Usprawiedliwienia posłów PiS dotyczyły ich nieobecności podczas głosowań na posiedzeniach Sejmu 13 czerwca i 11 lipca, w trakcie dwóch głośnych bojkotów posiedzeń Sejmu przez klub PiS.
Upomnienia otrzymają Przemysław Gosiewski, Zbigniew Ziobro i Nelly Rokita.

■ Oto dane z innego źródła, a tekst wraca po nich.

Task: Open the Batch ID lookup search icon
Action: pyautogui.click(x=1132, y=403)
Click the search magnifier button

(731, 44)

Wśród posłów, którym komisja zwróci uwagę są: Ludwik Dorn, Jarosław Kaczyński, Marek Kuchciński, Zbigniew Wassermann, Paweł Kowal.

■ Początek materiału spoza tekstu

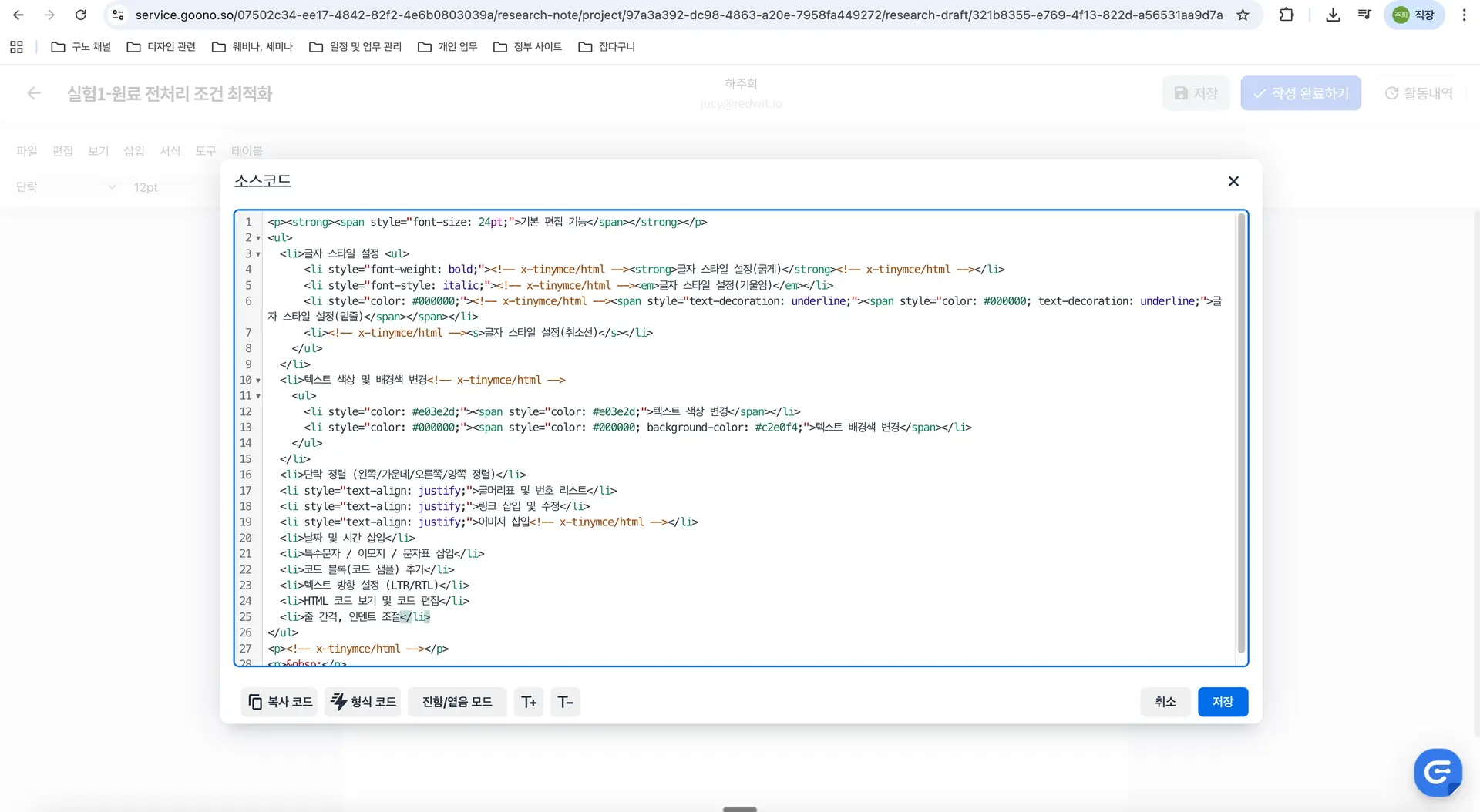Open the floating chat support icon
The width and height of the screenshot is (1480, 812).
tap(1438, 772)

"Większość posłów uznała, że rzeczywiście te usprawiedliwienia może nie były do końca staranne, natomiast komisja stwierdziła, że absolutnie nie miały one na celu wprowadzenie w błąd marszałka Sejmu" - powiedziała Witek.
Zaznaczyła, że najczęściej posłowie składają usprawiedliwienia po dłuższym czasie i czasami nie pamiętają o tym, że akurat w tym dniu był bojkot polityczny.

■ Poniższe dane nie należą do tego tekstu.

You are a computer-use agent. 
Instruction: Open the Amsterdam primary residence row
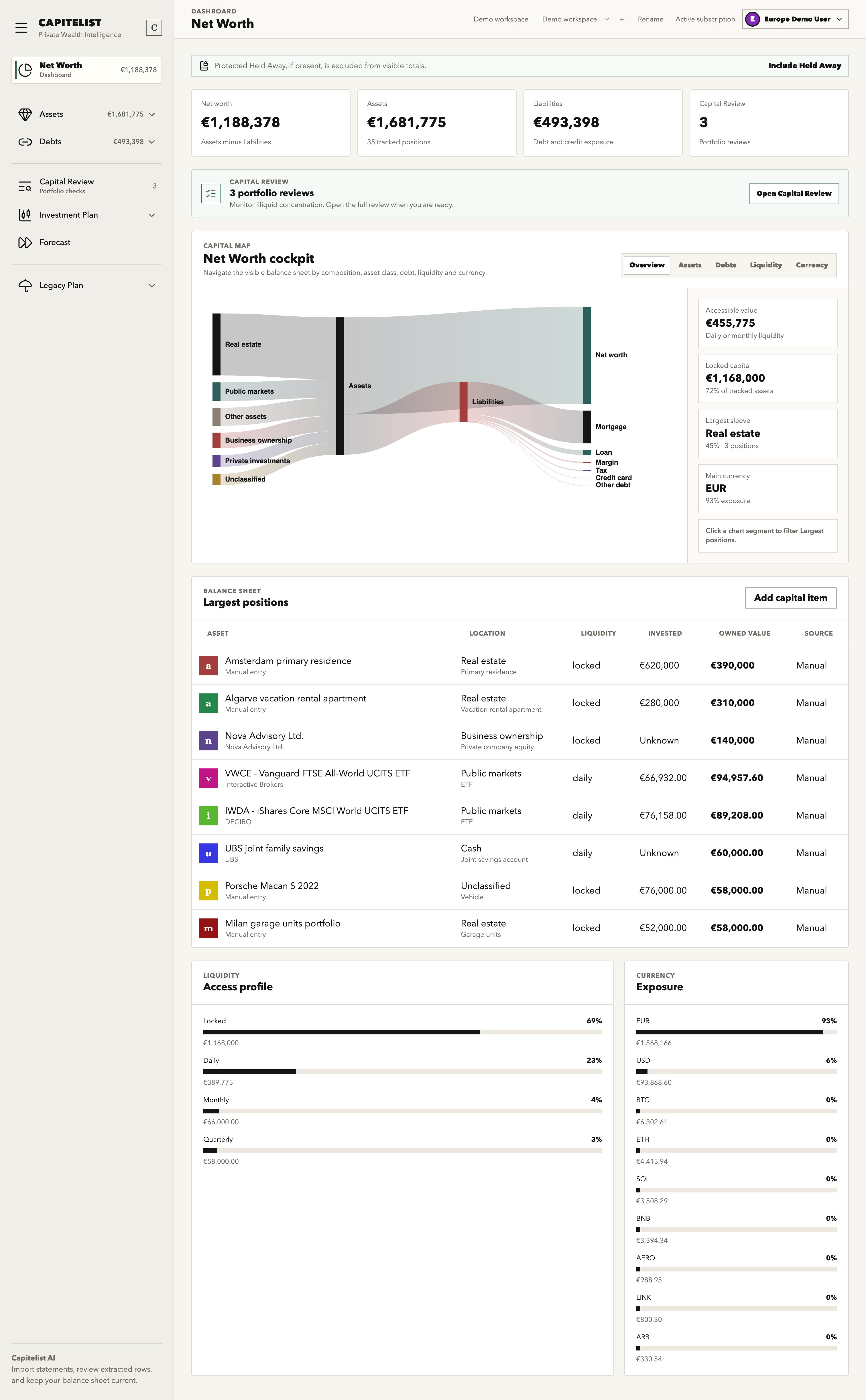pyautogui.click(x=519, y=665)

Podkreśliła, że posłowie teraz będą bardziej ostrożni.
Na posiedzeniu komisji pojawił się także wniosek, aby potraktować usprawiedliwienia wszystkich posłów łącznie i uświadomić wszystkim - bo w przeszłości bywało tak, że posłowie stosowali takie usprawiedliwienia bardzo ogólne i one były przyjmowane - że "powinni wykazywać się większą starannością". Wniosek ten zakładał także odstąpienie od wymierzenia kary, "zwłaszcza - jak podkreśliła - że posłowie mieli świadomość tego, że popełnili błąd, ale nie skłamali". "W żadnym przypadku, komisja nie stwierdziła, że poseł napisał nieprawdę" - podkreśliła.
Posłowie komisji zdecydowali jednak, by potraktować posłów PiS indywidualnie.
Prezydium Sejmu skierowało do komisji sprawy 27 posłów. Usprawiedliwienia sześciu z nich komisja uznała za zgodne z prawdą, a jeden poseł nie stawił się na posiedzeniu. Przez dwa tygodnie komisja etyki wysłuchiwała posłów PiS.
Według regulaminu Sejmu, za przyczyny usprawiedliwiające niemożność wzięcia przez posła udziału w posiedzeniu Sejmu lub komisji uważa się m.in. chorobę albo konieczność opieki nad chorym, wyjazdy zagraniczne lub krajowe z polecenia Sejmu, urlop udzielony posłowi przez marszałka oraz inne ważne, niemożliwe do przewidzenia lub nieuchronne przeszkody.
Również zgodnie z regulaminem Sejmu, komisja etyki może zwrócić posłowi uwagę, udzielić mu upomnienia lub nagany.